Había una luz redonda, amarilla, suave. Me pregunté si podría ir hacia ella, pero no fui, no me “llevó” lo que fuera que gobernaba. Es como si yo quisiera experimentar la paz completa de esa cálida luz y algo me dijera suavemente: “todavía no”. 

La experiencia me invitó a aceptar con humildad el misterio de la vida. Incluso el misterio de la muerte. Fue una gran sorpresa para mí, que desde hace mucho digo que no tengo miedo a la muerte porque la identifico con la nada, con el estado del durmiente que ni siquiera sabe que duerme. En ese viaje se desmontó esa defensa que evita el miedo a lo desconocido. No sabemos nada y eso puede ser inquietante, pero al mismo tiempo liberador: no hay nada que debamos hacer. 

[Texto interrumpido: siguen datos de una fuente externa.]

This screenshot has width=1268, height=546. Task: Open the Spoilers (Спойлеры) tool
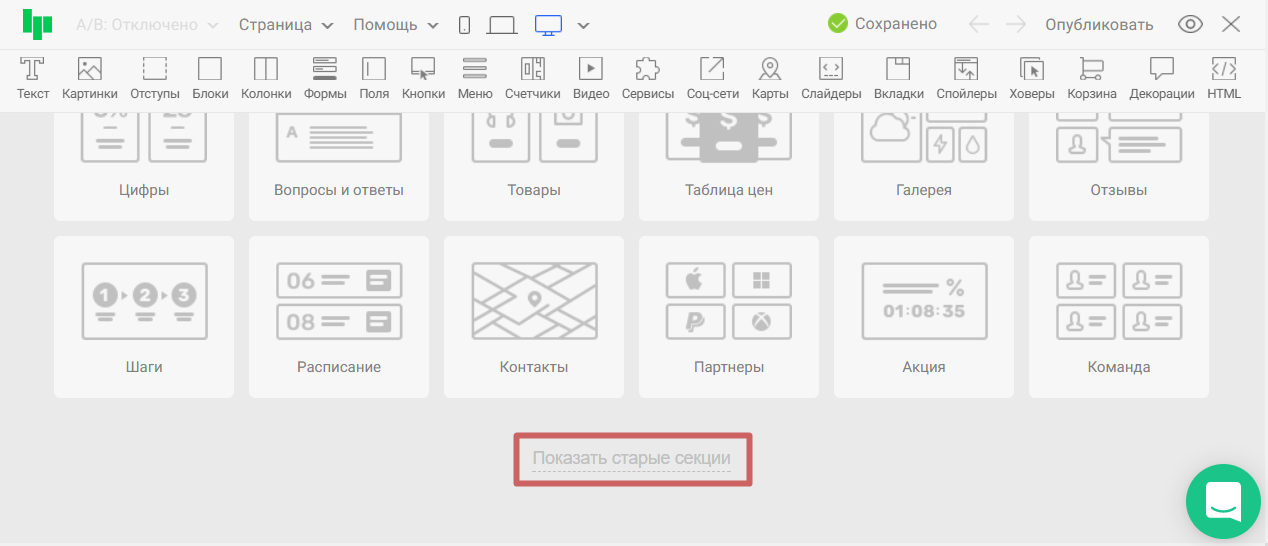click(966, 78)
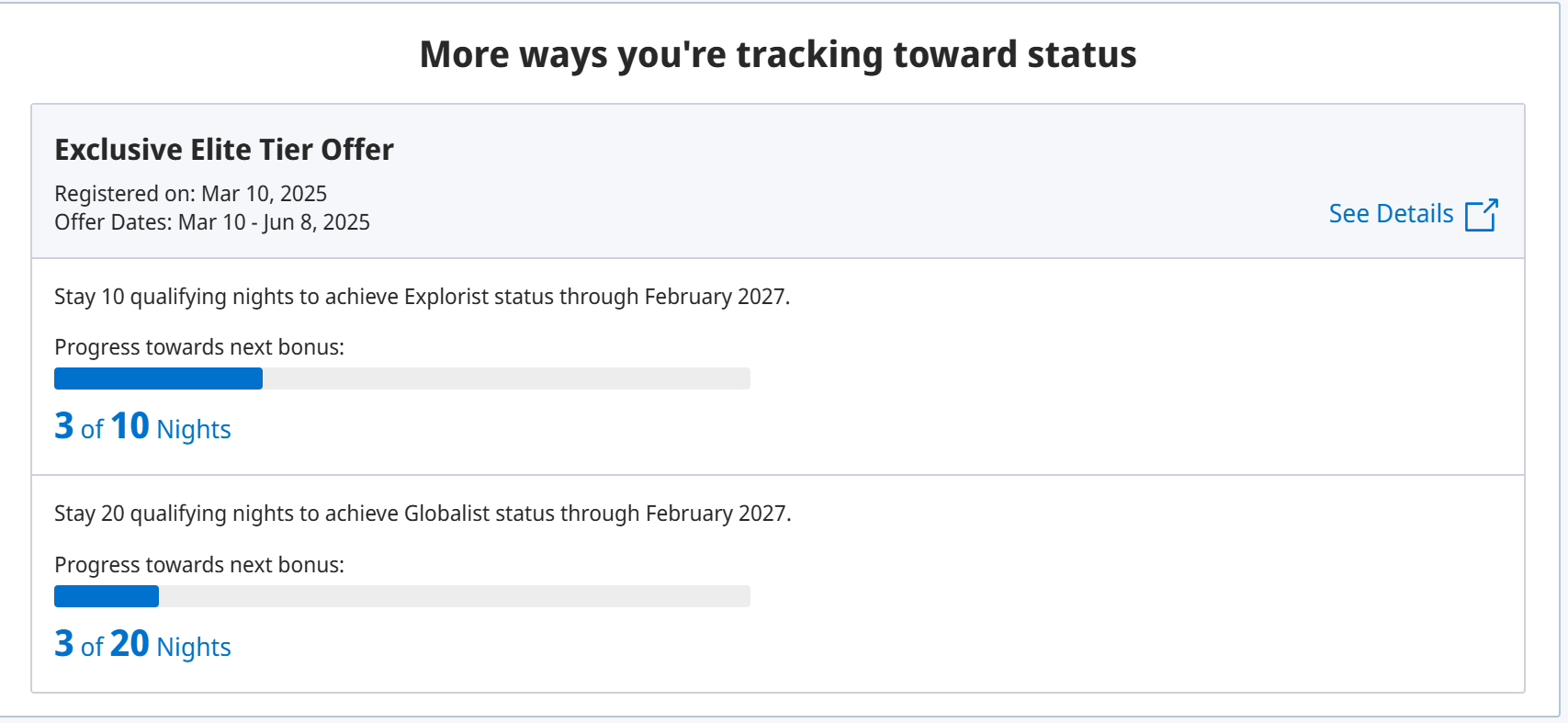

He aprendido muchas cosas en los “viajes”, gracias al trabajo terapéutico que los acompañaban y a los sueños tan reveladores de esas semanas. Es como si mi cuerpo hubiera comprendido qué es lo que me viene bien para disfrutar, para crecer; que el miedo cuando se afloja y se acepta, se disipa; que la confianza acude a mi rescate cuando quiera; que hay poder en mi interior; que no soy más que una mota de polvo en el universo y que no controlo nada de nada, así que mejor no afanarse. Y esto no me invita a la irresponsabilidad o la desesperanza, sino todo lo contrario: a actuar sin ansia.

Además del bonito recuerdo (a pesar del miedo) del encuentro profundo y honesto conmigo misma a través de estas sesiones, he reducido mi medicación desde hace un mes a la mitad y espero continuar -con supervisión médica- hasta conseguir acabar con mi adicción a las benzodiazepinas. Porque puedo. ¡Para algo sirve contactar con el poder interior! Bueno, la humildad me dice por el pinganillo que si necesito la medicación de por vida, tendré que aceptarla. 

Es lo de siempre, pero con más alegría.